Dans la famille de la Brunerie, tout le monde était accoutumé depuis longtemps, et M. de la Brunerie lui-même, à entendre le vieux Chasseur et la jeune fille se parler sur ce ton ; personne ne songeait à se formaliser d’une familiarité que, de la part de tout autre que le vieux Chasseur, le planteur aurait sévèrement réprimée ; d’ailleurs, la volonté de mademoiselle Renée de la Brunerie était une loi suprême devant laquelle grands et petits s’inclinaient avec respect, sans même la discuter ; et puis, tout le monde, dans la famille, aimait cet homme si simple et si réellement bon sous sa rude écorce.

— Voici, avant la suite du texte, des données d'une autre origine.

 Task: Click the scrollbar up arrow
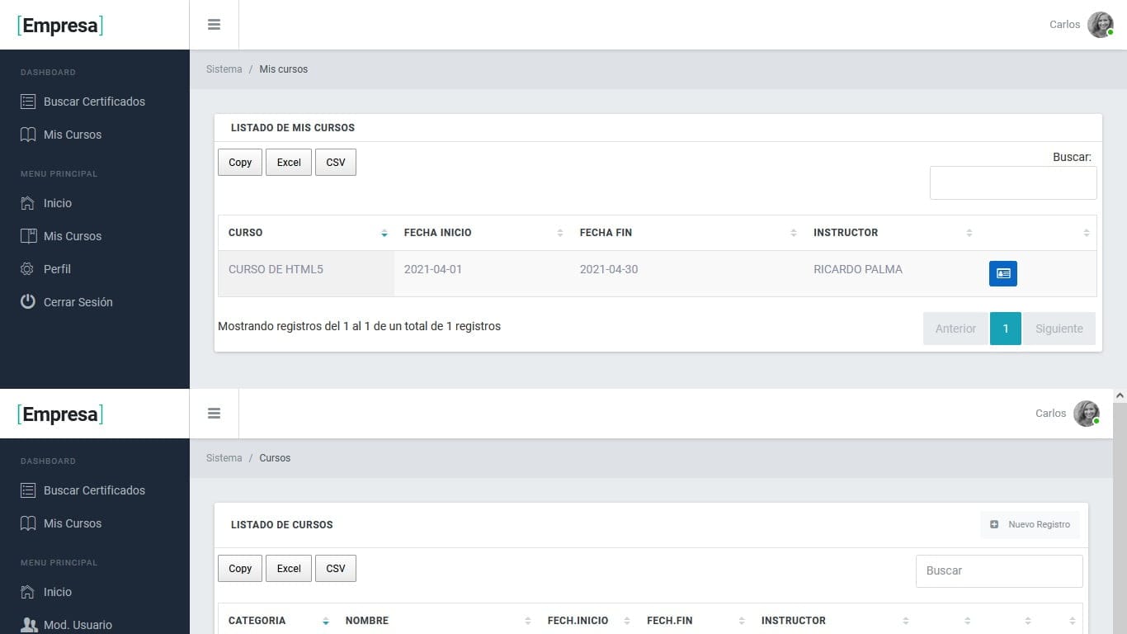click(x=1120, y=396)
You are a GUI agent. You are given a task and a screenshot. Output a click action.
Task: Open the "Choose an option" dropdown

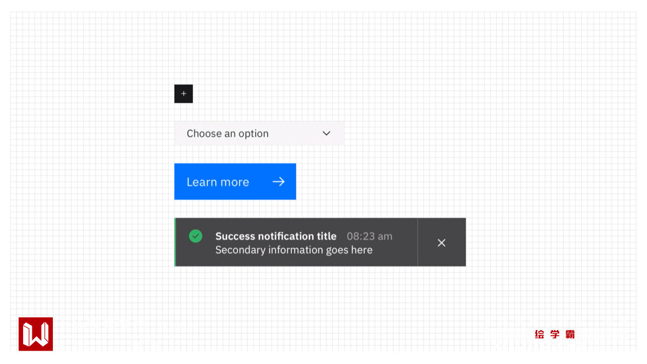(259, 134)
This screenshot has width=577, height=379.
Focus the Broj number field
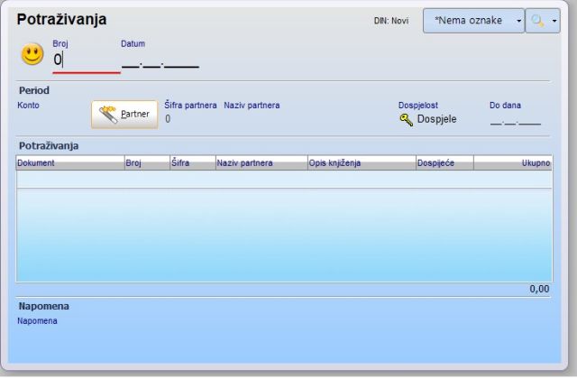coord(86,60)
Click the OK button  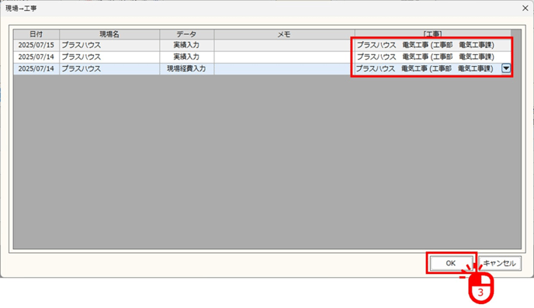(x=450, y=263)
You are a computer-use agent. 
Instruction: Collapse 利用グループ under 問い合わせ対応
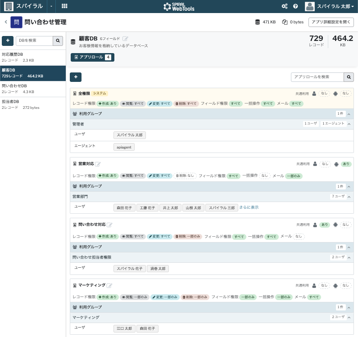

– De quoi s’agit-il donc ! Vous me semblez ce soir tout confit en mystères, mon vieil ami ? demanda M. de la Brunerie avec un certain intérêt.

Le Chasseur promena un regard interrogateur autour de lui, comme pour s’assurer qu’aucun espion n’était embusqué sous le feuillage, et baissant la voix, en se penchant vers ses interlocuteurs :

– N’attendez-vous pas des nouvelles de France ? dit-il.

– Oh ! oui ! s’écria involontairement la jeune fille ; et, presque aussitôt, elle baissa la tête en rougissant, honteuse sans doute de s’être laissée emporter, malgré elle, à prononcer une imprudente parole.

Mais l’attention des deux hommes était trop éveillée pour qu’ils remarquassent cette exclamation partie du cœur ; elle passa inaperçue.

– Eh bien, reprit mystérieusement le Chasseur, je vous en apporte, et des plus fraîches encore.

– De France ? demanda l’officier en souriant.

– Pas tout à fait capitaine ; de la Pointe-à-pitre, seulement.

– Ah ! ah ! fit le planteur dont les sourcils se froncèrent imperceptiblement. Que se passe-t-il donc là ?

– À la Pointe-à-Pitre, rien d’extraordinaire, monsieur ; mais en mer beaucoup de choses pour ceux qui ont de bons yeux ; et grâce à Dieu, malgré mon âge, les miens ne sont pas encore trop mauvais.

– Il y a des bâtiments en vue ? s’écrièrent les trois personnes avec une surprise mêlée de joie.

– Silence ! dit le Chasseur en jetant un regard anxieux autour de lui, songez où nous sommes.

– C’est juste, répondit le planteur ; ces bâtiments sont nombreux ?

– Oui, j’en ai compté dix.

– Dix !

– Tout autant ; deux vaisseaux, quatre frégates, une flûte et trois transports.

– Alors, s’il en est ainsi, s’écria vivement le planteur, il ne saurait y avoir le moindre doute ; c’est l’expédition que nous a annoncée le général Sériziat et que nous attendons depuis si longtemps.

– Plus bas, monsieur, je vous le répète, il y a des oreilles ouvertes sous ces charmilles ; nous ne savons qui peut nous entendre, dit le Chasseur en posant un doigt sur ses lèvres.

– Vous avez raison, reprit M. de la Brunerie ; mais cette nouvelle m’a tellement troublé, que je ne sais plus ce que je fais ni ce que je dis.

– Il faudrait s’assurer si ces navires font réellement partie de l’expédition, observa le capitaine.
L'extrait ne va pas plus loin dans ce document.